A few picky comments:

unless (open(INPUT, "$inputfile")) { print "ERROR: Can't open file for reading : $!\n"; }

This would usually be written as:

open INPUT, '<', $inputfile or die "ERROR: Can't open file for reading : $!\n";
while(<INPUT>) {

You probably want to call chomp each time round the loop

my @data = split("\t", $_);

The first argument to split is a regular expression. Also, the second argument is optional and defaults to $_. So I'd write that as:

my @data = split /\t/;

Actually, if you omit the first argument then it defaults to /\s+/ which looks like it would work in this case.

my @data = split;

Then we have:

my $did1 = $data[0]; my $did2 = $data[1]; my $score1 = $data[2]; my $score2 = $data[3];

I'm can't really see the point of splitting that array into separate variables.
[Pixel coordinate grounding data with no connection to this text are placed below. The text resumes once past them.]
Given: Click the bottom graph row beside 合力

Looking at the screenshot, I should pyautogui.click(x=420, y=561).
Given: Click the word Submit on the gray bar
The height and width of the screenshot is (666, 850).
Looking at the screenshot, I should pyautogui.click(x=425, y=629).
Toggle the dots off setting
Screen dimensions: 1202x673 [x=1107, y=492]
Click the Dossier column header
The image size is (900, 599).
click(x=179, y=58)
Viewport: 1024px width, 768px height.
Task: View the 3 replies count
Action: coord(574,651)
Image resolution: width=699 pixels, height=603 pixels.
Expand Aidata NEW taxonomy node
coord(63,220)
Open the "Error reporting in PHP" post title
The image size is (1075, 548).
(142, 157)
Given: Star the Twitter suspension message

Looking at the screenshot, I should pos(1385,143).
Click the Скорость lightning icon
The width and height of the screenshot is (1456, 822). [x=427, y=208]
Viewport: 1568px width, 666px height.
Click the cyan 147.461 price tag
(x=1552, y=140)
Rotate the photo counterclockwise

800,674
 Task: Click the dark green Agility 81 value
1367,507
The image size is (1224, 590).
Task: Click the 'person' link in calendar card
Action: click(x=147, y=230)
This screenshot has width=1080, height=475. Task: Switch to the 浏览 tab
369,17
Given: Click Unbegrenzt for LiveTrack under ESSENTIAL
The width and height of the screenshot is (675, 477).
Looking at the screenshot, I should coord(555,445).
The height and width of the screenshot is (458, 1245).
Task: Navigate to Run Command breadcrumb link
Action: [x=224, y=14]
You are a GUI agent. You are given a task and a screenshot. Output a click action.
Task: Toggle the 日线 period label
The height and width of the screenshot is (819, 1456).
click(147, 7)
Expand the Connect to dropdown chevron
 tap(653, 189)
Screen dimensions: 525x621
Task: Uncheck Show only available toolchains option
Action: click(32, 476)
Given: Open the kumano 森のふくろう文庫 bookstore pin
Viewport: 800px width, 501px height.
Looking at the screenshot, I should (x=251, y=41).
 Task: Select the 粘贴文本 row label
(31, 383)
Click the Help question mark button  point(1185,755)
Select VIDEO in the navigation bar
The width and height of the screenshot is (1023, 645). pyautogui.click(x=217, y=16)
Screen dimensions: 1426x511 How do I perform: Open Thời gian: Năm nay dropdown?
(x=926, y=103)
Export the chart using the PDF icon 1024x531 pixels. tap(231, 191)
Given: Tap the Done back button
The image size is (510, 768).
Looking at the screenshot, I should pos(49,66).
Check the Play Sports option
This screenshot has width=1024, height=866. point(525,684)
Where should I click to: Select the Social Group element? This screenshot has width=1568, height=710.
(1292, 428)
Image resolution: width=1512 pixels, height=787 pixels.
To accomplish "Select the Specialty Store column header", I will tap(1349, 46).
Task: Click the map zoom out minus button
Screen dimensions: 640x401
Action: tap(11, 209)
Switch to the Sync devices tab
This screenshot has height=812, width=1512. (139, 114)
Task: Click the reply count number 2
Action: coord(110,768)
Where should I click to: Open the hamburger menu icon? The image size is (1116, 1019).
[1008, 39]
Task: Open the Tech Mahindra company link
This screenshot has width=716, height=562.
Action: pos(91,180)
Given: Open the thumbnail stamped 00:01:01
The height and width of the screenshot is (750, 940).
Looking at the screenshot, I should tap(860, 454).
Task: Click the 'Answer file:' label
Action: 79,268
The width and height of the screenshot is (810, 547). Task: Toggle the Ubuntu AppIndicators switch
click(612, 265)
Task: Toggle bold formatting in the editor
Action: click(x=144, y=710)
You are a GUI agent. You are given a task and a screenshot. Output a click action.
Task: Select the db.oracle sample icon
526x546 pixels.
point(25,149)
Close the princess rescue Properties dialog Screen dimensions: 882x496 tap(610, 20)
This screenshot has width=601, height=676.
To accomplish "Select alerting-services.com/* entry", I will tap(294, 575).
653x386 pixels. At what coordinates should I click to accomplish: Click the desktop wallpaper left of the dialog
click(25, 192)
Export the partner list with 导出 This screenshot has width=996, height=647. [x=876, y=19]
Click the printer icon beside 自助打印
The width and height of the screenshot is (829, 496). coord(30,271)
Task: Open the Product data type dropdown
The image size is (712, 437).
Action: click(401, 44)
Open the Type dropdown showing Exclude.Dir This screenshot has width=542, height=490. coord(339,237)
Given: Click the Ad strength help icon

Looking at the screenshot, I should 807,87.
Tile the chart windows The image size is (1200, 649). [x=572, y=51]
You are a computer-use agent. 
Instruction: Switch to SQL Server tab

If you want to make the code more readable, then I'd put the data into a hash.

my %rec; @rec{qw(did1 did2 score1 score2)} = @data;

In fact I'd do away with the need for @data completely and capture the output from split directly into the hash.

my %rec; @rec{qw(did1 did2 score1 score2)} = split;

The biggest problem I can see is with your use of DBI. You prepare your statements each time around the loop. Far more efficient to prepare them once and just execute them each time round the loop. You do this by putting placeholders in your SQL and passing the values to the call to execute.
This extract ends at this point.